— begin ENTRIES PROVIDED —

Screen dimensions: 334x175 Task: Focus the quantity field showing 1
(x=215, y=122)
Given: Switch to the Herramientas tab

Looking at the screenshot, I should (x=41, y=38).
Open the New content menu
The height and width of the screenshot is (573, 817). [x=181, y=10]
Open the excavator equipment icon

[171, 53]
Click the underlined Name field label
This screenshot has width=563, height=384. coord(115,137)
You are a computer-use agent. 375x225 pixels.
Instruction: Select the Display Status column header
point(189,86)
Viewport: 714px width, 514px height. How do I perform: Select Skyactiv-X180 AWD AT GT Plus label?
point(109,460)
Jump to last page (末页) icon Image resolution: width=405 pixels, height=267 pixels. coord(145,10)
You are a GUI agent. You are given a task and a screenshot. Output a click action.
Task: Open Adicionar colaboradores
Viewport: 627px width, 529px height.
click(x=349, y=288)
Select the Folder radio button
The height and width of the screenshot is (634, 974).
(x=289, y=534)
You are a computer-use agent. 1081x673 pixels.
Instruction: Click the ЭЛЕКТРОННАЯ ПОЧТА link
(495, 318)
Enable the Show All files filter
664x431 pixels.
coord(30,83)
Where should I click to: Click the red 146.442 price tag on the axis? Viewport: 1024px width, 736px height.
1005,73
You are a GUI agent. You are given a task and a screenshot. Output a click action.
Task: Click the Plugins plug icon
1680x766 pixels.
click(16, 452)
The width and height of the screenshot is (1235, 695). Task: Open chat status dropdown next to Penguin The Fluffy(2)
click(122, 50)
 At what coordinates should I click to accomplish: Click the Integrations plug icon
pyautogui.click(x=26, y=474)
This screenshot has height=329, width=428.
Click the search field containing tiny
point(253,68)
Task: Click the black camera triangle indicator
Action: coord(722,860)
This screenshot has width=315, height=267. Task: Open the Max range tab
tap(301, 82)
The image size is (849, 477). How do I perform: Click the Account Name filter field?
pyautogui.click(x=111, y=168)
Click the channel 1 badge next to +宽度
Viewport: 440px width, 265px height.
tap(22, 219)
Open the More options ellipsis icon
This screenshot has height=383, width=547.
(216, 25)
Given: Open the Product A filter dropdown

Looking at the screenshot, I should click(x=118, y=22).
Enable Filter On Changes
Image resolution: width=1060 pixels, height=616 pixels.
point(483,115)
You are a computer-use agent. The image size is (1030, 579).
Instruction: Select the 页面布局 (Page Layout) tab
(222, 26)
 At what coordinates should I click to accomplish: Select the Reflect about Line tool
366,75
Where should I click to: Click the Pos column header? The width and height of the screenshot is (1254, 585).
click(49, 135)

— end ENTRIES PROVIDED —

- _TASK GOAL_:
Put every line of the rows above into a JSON list of strings, one string per line, leaving out blank lines.

- _THE REPLY_:
[
  "Screen dimensions: 334x175 Task: Focus the quantity field showing 1",
  "(x=215, y=122)",
  "Given: Switch to the Herramientas tab",
  "Looking at the screenshot, I should (x=41, y=38).",
  "Open the New content menu",
  "The height and width of the screenshot is (573, 817). [x=181, y=10]",
  "Open the excavator equipment icon",
  "[171, 53]",
  "Click the underlined Name field label",
  "This screenshot has width=563, height=384. coord(115,137)",
  "You are a computer-use agent. 375x225 pixels.",
  "Instruction: Select the Display Status column header",
  "point(189,86)",
  "Viewport: 714px width, 514px height. How do I perform: Select Skyactiv-X180 AWD AT GT Plus label?",
  "point(109,460)",
  "Jump to last page (末页) icon Image resolution: width=405 pixels, height=267 pixels. coord(145,10)",
  "You are a GUI agent. You are given a task and a screenshot. Output a click action.",
  "Task: Open Adicionar colaboradores",
  "Viewport: 627px width, 529px height.",
  "click(x=349, y=288)",
  "Select the Folder radio button",
  "The height and width of the screenshot is (634, 974).",
  "(x=289, y=534)",
  "You are a computer-use agent. 1081x673 pixels.",
  "Instruction: Click the ЭЛЕКТРОННАЯ ПОЧТА link",
  "(495, 318)",
  "Enable the Show All files filter",
  "664x431 pixels.",
  "coord(30,83)",
  "Where should I click to: Click the red 146.442 price tag on the axis? Viewport: 1024px width, 736px height.",
  "1005,73",
  "You are a GUI agent. You are given a task and a screenshot. Output a click action.",
  "Task: Click the Plugins plug icon",
  "1680x766 pixels.",
  "click(16, 452)",
  "The width and height of the screenshot is (1235, 695). Task: Open chat status dropdown next to Penguin The Fluffy(2)",
  "click(122, 50)",
  " At what coordinates should I click to accomplish: Click the Integrations plug icon",
  "pyautogui.click(x=26, y=474)",
  "This screenshot has height=329, width=428.",
  "Click the search field containing tiny",
  "point(253,68)",
  "Task: Click the black camera triangle indicator",
  "Action: coord(722,860)",
  "This screenshot has width=315, height=267. Task: Open the Max range tab",
  "tap(301, 82)",
  "The image size is (849, 477). How do I perform: Click the Account Name filter field?",
  "pyautogui.click(x=111, y=168)",
  "Click the channel 1 badge next to +宽度",
  "Viewport: 440px width, 265px height.",
  "tap(22, 219)",
  "Open the More options ellipsis icon",
  "This screenshot has height=383, width=547.",
  "(216, 25)",
  "Given: Open the Product A filter dropdown",
  "Looking at the screenshot, I should click(x=118, y=22).",
  "Enable Filter On Changes",
  "Image resolution: width=1060 pixels, height=616 pixels.",
  "point(483,115)",
  "You are a computer-use agent. The image size is (1030, 579).",
  "Instruction: Select the 页面布局 (Page Layout) tab",
  "(222, 26)",
  " At what coordinates should I click to accomplish: Select the Reflect about Line tool",
  "366,75",
  "Where should I click to: Click the Pos column header? The width and height of the screenshot is (1254, 585).",
  "click(49, 135)"
]